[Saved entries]
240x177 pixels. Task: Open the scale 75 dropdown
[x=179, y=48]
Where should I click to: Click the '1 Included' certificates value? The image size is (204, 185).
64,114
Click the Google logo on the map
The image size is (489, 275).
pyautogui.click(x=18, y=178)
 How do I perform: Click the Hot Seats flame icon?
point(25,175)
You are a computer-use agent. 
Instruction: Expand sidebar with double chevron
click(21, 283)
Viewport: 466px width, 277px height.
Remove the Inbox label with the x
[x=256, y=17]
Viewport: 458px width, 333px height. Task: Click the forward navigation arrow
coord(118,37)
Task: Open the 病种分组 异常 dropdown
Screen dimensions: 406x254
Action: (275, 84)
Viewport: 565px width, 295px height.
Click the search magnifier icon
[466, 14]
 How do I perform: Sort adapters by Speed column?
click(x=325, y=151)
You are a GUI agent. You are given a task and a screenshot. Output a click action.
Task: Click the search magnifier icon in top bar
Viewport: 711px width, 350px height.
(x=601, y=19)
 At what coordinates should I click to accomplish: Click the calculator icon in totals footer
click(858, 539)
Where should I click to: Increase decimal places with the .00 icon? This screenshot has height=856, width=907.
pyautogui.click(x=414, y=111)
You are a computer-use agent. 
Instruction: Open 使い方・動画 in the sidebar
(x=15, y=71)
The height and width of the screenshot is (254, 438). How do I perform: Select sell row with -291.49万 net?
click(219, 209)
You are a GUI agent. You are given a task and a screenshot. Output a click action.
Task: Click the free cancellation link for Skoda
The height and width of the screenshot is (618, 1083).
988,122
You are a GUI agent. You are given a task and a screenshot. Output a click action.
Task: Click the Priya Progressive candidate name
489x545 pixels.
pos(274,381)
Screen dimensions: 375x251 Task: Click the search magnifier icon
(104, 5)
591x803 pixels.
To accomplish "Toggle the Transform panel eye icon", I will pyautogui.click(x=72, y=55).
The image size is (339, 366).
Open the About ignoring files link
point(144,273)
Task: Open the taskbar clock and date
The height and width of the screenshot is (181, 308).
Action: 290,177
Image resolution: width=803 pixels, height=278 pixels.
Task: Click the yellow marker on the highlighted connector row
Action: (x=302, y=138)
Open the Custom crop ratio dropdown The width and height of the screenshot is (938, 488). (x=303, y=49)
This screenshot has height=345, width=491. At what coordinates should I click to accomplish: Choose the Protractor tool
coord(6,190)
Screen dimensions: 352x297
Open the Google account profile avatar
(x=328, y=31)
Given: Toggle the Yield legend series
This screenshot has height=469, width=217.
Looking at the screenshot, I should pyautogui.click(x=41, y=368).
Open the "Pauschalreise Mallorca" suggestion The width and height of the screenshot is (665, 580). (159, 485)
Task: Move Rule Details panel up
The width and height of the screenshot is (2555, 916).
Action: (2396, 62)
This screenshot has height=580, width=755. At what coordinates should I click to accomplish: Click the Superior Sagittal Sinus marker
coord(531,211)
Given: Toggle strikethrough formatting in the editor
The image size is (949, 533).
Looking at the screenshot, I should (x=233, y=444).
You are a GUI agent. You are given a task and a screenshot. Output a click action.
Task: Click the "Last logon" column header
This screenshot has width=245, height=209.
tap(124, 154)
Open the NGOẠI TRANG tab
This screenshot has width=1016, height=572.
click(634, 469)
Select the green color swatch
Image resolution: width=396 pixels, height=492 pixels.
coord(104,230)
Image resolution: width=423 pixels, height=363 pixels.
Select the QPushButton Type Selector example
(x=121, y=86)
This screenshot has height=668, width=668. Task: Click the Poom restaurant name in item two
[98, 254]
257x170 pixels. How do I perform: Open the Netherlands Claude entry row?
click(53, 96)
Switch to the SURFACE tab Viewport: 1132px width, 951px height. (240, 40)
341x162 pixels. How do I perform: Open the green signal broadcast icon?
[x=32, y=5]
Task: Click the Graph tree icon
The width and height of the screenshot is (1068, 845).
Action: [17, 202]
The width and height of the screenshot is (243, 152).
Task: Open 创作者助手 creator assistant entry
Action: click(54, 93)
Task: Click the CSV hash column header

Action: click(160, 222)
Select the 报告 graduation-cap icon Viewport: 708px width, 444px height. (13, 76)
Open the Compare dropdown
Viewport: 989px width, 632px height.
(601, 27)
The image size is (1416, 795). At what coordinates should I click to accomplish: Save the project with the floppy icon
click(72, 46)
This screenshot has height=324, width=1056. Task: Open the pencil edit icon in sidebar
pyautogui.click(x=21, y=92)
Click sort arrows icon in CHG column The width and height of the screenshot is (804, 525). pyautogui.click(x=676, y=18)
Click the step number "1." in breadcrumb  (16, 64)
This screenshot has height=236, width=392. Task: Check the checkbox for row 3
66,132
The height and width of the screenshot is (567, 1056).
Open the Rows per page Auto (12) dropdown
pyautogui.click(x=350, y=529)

**Work to complete**.
Out of the data above, give again only the lines starting at the one holding "The height and width of the screenshot is (254, 438)." and ending at the one holding "Screen dimensions: 352x297", unchanged.

**Answer to this exercise**.
The height and width of the screenshot is (254, 438). How do I perform: Select sell row with -291.49万 net?
click(219, 209)
You are a GUI agent. You are given a task and a screenshot. Output a click action.
Task: Click the free cancellation link for Skoda
The height and width of the screenshot is (618, 1083).
988,122
You are a GUI agent. You are given a task and a screenshot. Output a click action.
Task: Click the Priya Progressive candidate name
489x545 pixels.
pos(274,381)
Screen dimensions: 375x251 Task: Click the search magnifier icon
(104, 5)
591x803 pixels.
To accomplish "Toggle the Transform panel eye icon", I will pyautogui.click(x=72, y=55).
The image size is (339, 366).
Open the About ignoring files link
point(144,273)
Task: Open the taskbar clock and date
The height and width of the screenshot is (181, 308).
Action: 290,177
Image resolution: width=803 pixels, height=278 pixels.
Task: Click the yellow marker on the highlighted connector row
Action: (x=302, y=138)
Open the Custom crop ratio dropdown The width and height of the screenshot is (938, 488). (x=303, y=49)
This screenshot has height=345, width=491. At what coordinates should I click to accomplish: Choose the Protractor tool
coord(6,190)
Screen dimensions: 352x297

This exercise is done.